### [Action item]
Only lines holding the word "agent" are needed; copy each of them from the material.

### [Material for this task]
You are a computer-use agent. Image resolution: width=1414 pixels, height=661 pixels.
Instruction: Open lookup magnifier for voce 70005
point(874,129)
...
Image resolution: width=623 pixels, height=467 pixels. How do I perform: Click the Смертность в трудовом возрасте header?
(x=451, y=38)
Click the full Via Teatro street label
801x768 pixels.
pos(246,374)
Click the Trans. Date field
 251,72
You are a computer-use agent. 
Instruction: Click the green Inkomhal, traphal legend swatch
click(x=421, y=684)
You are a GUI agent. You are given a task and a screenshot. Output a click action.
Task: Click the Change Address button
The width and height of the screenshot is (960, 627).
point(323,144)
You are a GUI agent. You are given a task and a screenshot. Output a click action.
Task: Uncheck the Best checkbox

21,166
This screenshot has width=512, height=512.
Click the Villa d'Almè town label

### [Solution to this problem]
You are a computer-use agent. Image resolution: width=1414 pixels, height=661 pixels.
You are a computer-use agent. 
You are a GUI agent. You are given a task and a screenshot. Output a click action.
You are a GUI agent. You are given a task and a screenshot. Output a click action.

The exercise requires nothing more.